Juliet's first head-on collision with fatalism occurs quite early in life, when her parents tell her that despite loving each other (??), they just can't be together. Psychologists could have a field day with this line, not least of which is that love is an active verb and not just a passive noun. Nevertheless, her most significant, jarring childhood lesson was that despite all necessary ingredients, life can still dash your most intimate dreams and deny you happiness. What an effective way to teach someone never to plan or fall in love! Her parents would have served their daughters better by telling them they didn't love each other anymore.
But unlike her Capulet sister, Juliet's lesson is repeated many times. Her marriage goes the way of her parents but in an even crueler twist of fate, retains the power to deny her career fulfillment. Even when it unexpectedly happens, her career advancement is tinged with a sense of manipulation and personal guilt. What a life. At every important turn she has been taught that everything she wants will be snatched from her not long after she gets it.
It's not surprising we next find her sneaking illicit moments with a married man, emotionally and figuratively denying herself any apparent hope at long term happiness. But even that attempt fails to avoid an angry fate's scrutiny, again in the form of her boss, and ends in failure and death. Wow. One wonders at how firmly Juliet still grasps a sense of rationality.
If LOST's stories of personal redemption are inter-twined with the successful resolution of the larger plots of the island landscape, and we have every reason to believe that is exactly the case, then Juliet's life story represents perhaps the largest mountain to climb and overcome. It would seem only a miracle could convince her of a universe where she can still actively realize her dreams and plans.
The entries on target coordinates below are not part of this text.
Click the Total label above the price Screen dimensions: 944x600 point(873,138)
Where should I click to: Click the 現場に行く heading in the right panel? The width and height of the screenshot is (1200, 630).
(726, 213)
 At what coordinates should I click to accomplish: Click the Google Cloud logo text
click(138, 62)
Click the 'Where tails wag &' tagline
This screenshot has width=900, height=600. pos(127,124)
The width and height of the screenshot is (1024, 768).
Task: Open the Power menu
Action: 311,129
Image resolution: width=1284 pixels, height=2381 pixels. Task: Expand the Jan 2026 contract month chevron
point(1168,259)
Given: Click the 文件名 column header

Her life story also to some extent rationalizes her reluctant participation in Ben's under handed, manipulative and illegal behaviors. We can't blame Juliet if she now believes that's how you get what you want. It is also unsurprising that she finds herself identifying with a hamstrung and manipulated Jack who has been out-maneuvered far more than even he is aware. Like some viewers, we would not fault Juliet if she mistakes empathy for love, even for at least a little time. But Juliet is smarter than that.
Unfortunately her life lessons are not complete. She loses Jack, although by now it must have seemed more correct that she never had him, and her plans to escape the island are thwarted twice. Her three happy years with Sawyer must seem to her as a dream.
Amidst the looming backdrop of her life, it makes all the sense in the world that in the Season 5 Finale she acknowledges the destruction of their island escape so readily, just as she then succumbs to the fatalism of a single stare from her lover. Far from vacillating as some viewers lament, her decisions during the Finale remained inordinately consistent with the lessons she has won so painfully throughout her life.
The Finale ends with perhaps the most pathetic and heart rending scene in modern story telling. In the space of a few short hours our tragic heroine, by now a complicit actor in her own demise, finds herself transported from an impending life time with her lover, and now lies broken and alone in the dark at the bottom of a deep hole next to a bomb of unimaginable horror. We expect her sanity to spin wildly out of control, fleeing her body atop the shrill wails of her dying gasps for breath.
Incredibly, this is not Juliet's reaction. With a determination only Sisyphus could muster, Juliet embraces her fate, and strikes the very bomb that embodies not only her failure, but the final fitting chapter of the story of her life. The image is so terrible, so poignant, so tragic, that it over-shadows the major plot of the story; a vicious, developing climax of centuries of hate, all mankind in the balance.
The viewer's heart is rent by Juliet's story. We were left only a very small and subtle foreshadow, when Bernard asks so gently, "Are you sure you won't have some tea?" And with a wistful look she declined, armed only with her gun and a heavy sense of loss.
But as we ponder and flail at Juliet's fate, viewers can not but remember that this is LOST, where not everything we see is what happened, and not every law of nature is followed. In our desperation we look for an alternative to a story almost too tragic to face. Yet there are rational reasons to gird our emotions. We do have reason to believe Juliet still lives.